When I try to use the SAR mux, my understanding is that I have no information (in hardware) about when the ADC is sampling for which ESC, so I can't even discard samples that would be messed by PWM switch spiking. It would also be harder to implement the 4x(3:1) differential muxing, and I'd have to handle each sample in an ISR. I'd like to avoid that, because previous tests have shown that things get very busy when the CPU has to execute an ISR for each sample.
Edit: One thing that *might* work is to DMA SAR_CHAN_RESULT_UPDATED to a datapath that then triggers each ESC core's sample evaluation. However, that's only useful if I can somehow configure SARSEQ to trigger a conversion on one channel of a set of enabled channels, then give me a pulse on eos, and then proceed to the next enabled channel. As I understand it, SARSEQ would scan all channels and then trigger eos when the whole scan is completed. Is that correct?
Possible approach using SARMUX:
Each ESC's code writes the currently correct analog input configuration to a location in memory. For each ESC, this changes at a frequency of up to 40 kHz and we need at least 4-5 samples during each period.
- Select an ESC in hardware; route soc, sdone and eos to the selected ESC
- If the selected ESC has ADC sampling enabled:
- Trigger a DMA transfer of the current ESC’s analog input configuration to SARMUX
- Start conversion and let the ESC figure out if it still wants the sample when it’s done
- ESC will grab the sample via DMA and post-process it. This step is a bit tricky because I need to tell my hardware where to find the correct result. With the HWMux it was always in Result0 - now it's in the actual channel's result register.
- repeat for next ESC
the DMA transfer would probably not impact ADC performance that much.
The above doesn't work without a lot of CPU intervention since the SARMUX can't handle 12 differential pairs. But it can handle 4 differential pairs (one for each ESC) so the 12:1 mux for the positive inputs can be split into 4 3:1 hardware muxes, like so:
That allows the fitter to place the 3:1 muxes closer to the source of their select inputs, and simplify the overall routing. The 4 extra PCB traces are not a problem (yet). We'll see how that fits - it's not tested yet. The ADC's sdone output can be used to DMA SAR_STATUS::CUR_CHAN into the fabric while SARSEQ is cycling through the 4 inputs.

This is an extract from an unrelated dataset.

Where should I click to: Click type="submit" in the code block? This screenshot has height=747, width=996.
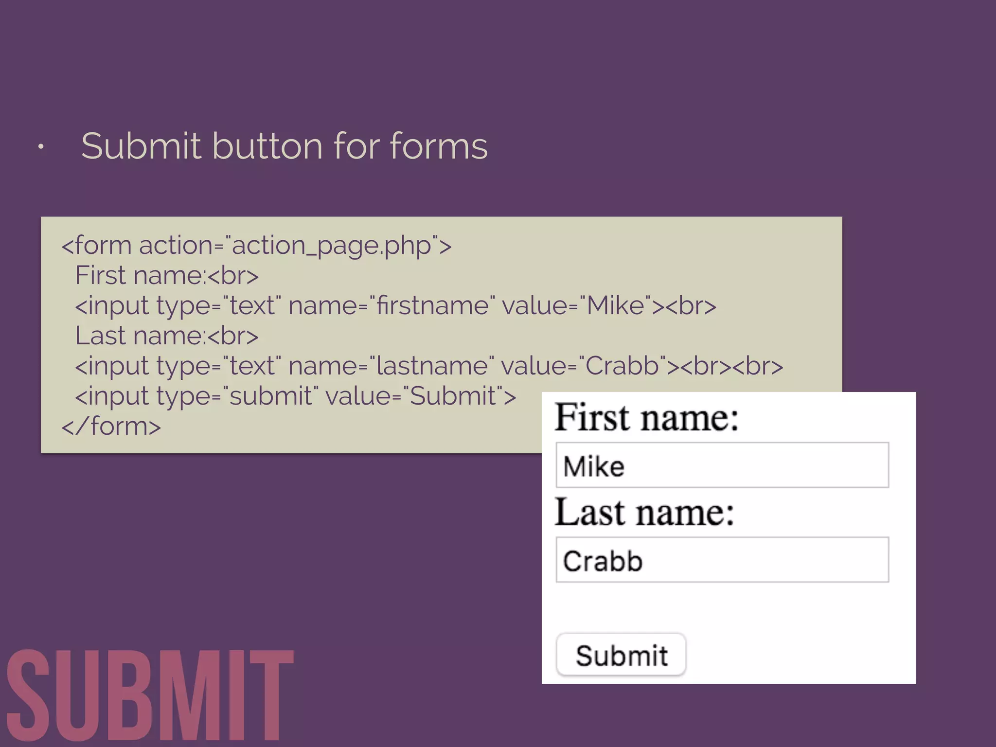(x=237, y=396)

So I adapted my overall design, got rid of an optional feature, and it now uses 67% of MCs and 54% of PTs. The top-level schematic (see attached pdf) brings across the overall analog muxing that we need, so that we can use the SARMUX to switch between ESCs and the individual ESCs' analog muxes to control which input that actually is.
Each ESC's 3:1 AMux sits on one segment of AMuxBus A or B. As it is, the schematic fits on the PSoC, with one PLD completely free. The analog routing is constrained with one pin per ESC so as to assign an AMuxBus segment to an ESC. This was necessary to help find a solution for the analog routing. However, since the analog muxing is tightly coupled with the digital part of each ESC, this puts some constraints on the digital routing as well and I don't know how to ease the digital routing other than by trial and error. When I pick a worse AMuxBus-ESC mapping, the design occupies all of the PLDs.
However, a handful of additional components are needed. That would be an 8-bit datapath with a state machine and 2-bit parallel output, DMA channels (maybe 2) and a bunch of timers, and glue logic and digital I/O that controls external analog switches. The VDAC/Comparator combo on the right hand side of the top level schematic is also part of this. When I add a series of two one-shot timers to the comparator's output, the routing fails. My impression is that the problem is not in the number of MCs and PTs that the design has, but the mapping between each ESC and its I/O.